The first eye operation occurred in a very old hospital in town - I have now had 3 operations in that one, and, while "very old" is the first expression that comes to mind, very organised and efficient can also be applied.
This operation is the second that I have had in the newer hospital - the other being the colonoscopy in 2020 linked above - and I don't know if my experience tainted by both being associated with migraines, but this go around was neither organised nor efficient - at least, not from the dark corner in which I lay moaning.
In their haste to get me through to this side of the waiting area, they failed to stash my personal belonging - that oversight required far more interaction than I could actually consciously navigate.
The other hospital has a nurse hand-off protocol to the pre-theatre room which has an extremely well-organised nurse's station. This one had a row of chairs, a few beds and the nurse balancing files and pre-op requirements on a small desk.
They lost my file. They failed to give me a shower cap (not so technical term for the keeping of hair out of ones eyes - or indeed theatre - when one's eye is to be operated on). The man in the next bed droned on and on about his numerous surgeries at the hospital, casually throwing racist terminology about and using his deafness and age as an excuse for ignorance.
The nurse was not the best at administering eye-drops - I mean, I may not have been the best at receiving eye-drops also, given the sheer effort to open my eyes at that point, but she was very short with my shortcomings in that regard and did nothing to up her own game.
Then they had a poor student nurse come around and check vitals and details - I advised the one vital I required - stat (I love medical terminology) - was an emesis bag (see, another medical term!) and the poor dear didn't have the time (or training) to pull the curtains closed before I used it.

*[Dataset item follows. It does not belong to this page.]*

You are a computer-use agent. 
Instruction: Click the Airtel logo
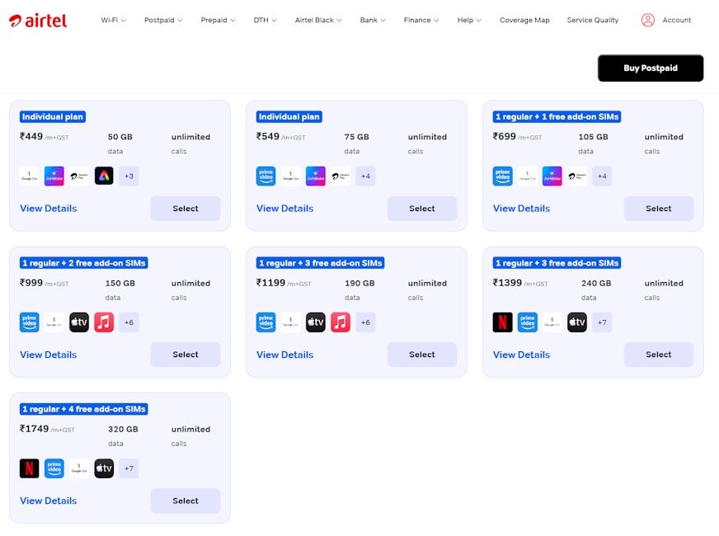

The anaesthetic nurse then came down to see what was the go, and after a discussion with the Dr advised I could stay and have it or come another day - given the 100% rate of migraines for operations in this hospital, I figured have it I would - and she put some drugs in the dripline to help me through.
There was a short comedy routine about finding something to put the drip bag onto - I thought that surely there must be something attached to the whizz bang hospital bed to use given ironing boards in the 1970s had already dealt with similar requirements - holding something high attached to the hot thing moving around on the horizontal surface - but finding such a thing was outside their scope. When the orderly finally arrived to wheel me down to the corridor outside the next waiting area before theatre he proved my theory right.

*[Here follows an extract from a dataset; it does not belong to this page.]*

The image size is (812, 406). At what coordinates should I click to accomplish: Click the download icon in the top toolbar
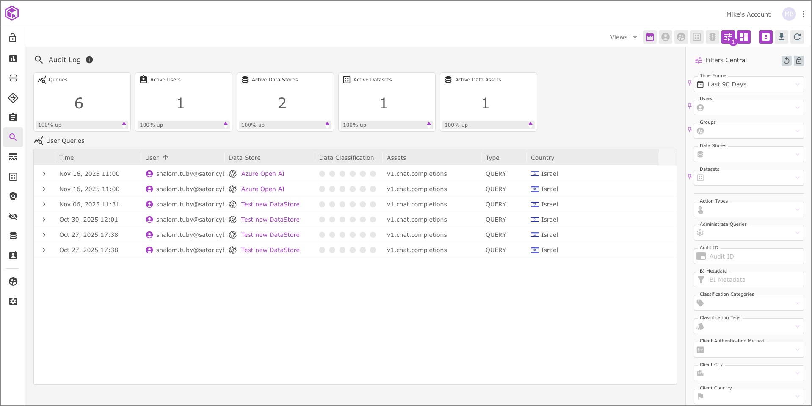point(781,37)
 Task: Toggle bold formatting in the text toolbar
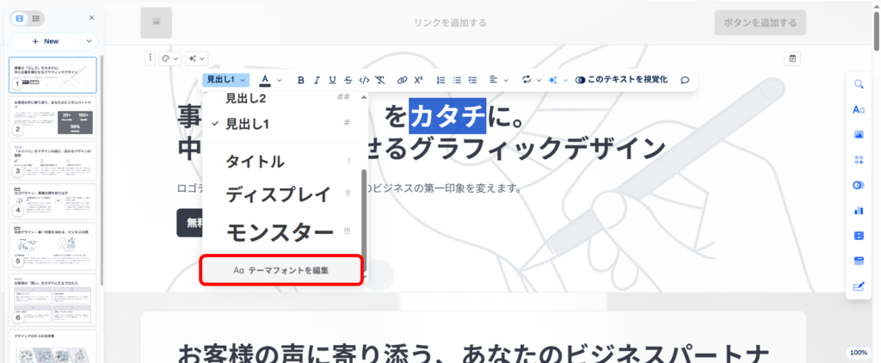(301, 80)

I remember absolutely NOTHING about the operation.
The usual sandwiches (one meat & pickles, one ham, tomato & cheese) and the cup of coffee for post recovery that they gave me (instant, white) were A-MA-ZING (after I removed the plastic cheese)! I think there is extra chew in the crusts of hospital sandwiches or something.

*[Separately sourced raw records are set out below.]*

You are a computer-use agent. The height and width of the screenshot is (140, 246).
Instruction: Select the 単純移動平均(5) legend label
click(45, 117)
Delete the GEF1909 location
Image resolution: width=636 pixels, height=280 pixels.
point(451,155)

I didn't really come out of the migraine stupor until about 8pm that night.
The general routine for my ophthalmologist is to do checkups the next day, and they have found a little bit of a pressure issue in the second eye, which, while it is not entirely unusual can be a concern when you have an added layer of WTF with your eyes, so that means closer monitoring - and the joy of some sulphur tablets for two days.
The side effects of sulphur tablets (besides, hopefully, fixing the pressure in the eye) is it is a diuretic (so more weeing), may make me feel nauseous, my food taste awful and possible headaches.
The good news is I can see distances without glasses!! I still need something for reading, but was able to, for the first time in my life, go into the chemist and buy some cheapies from their stand. They all looked ugly, so I bought the ugliest (and cheapest) pair that I could.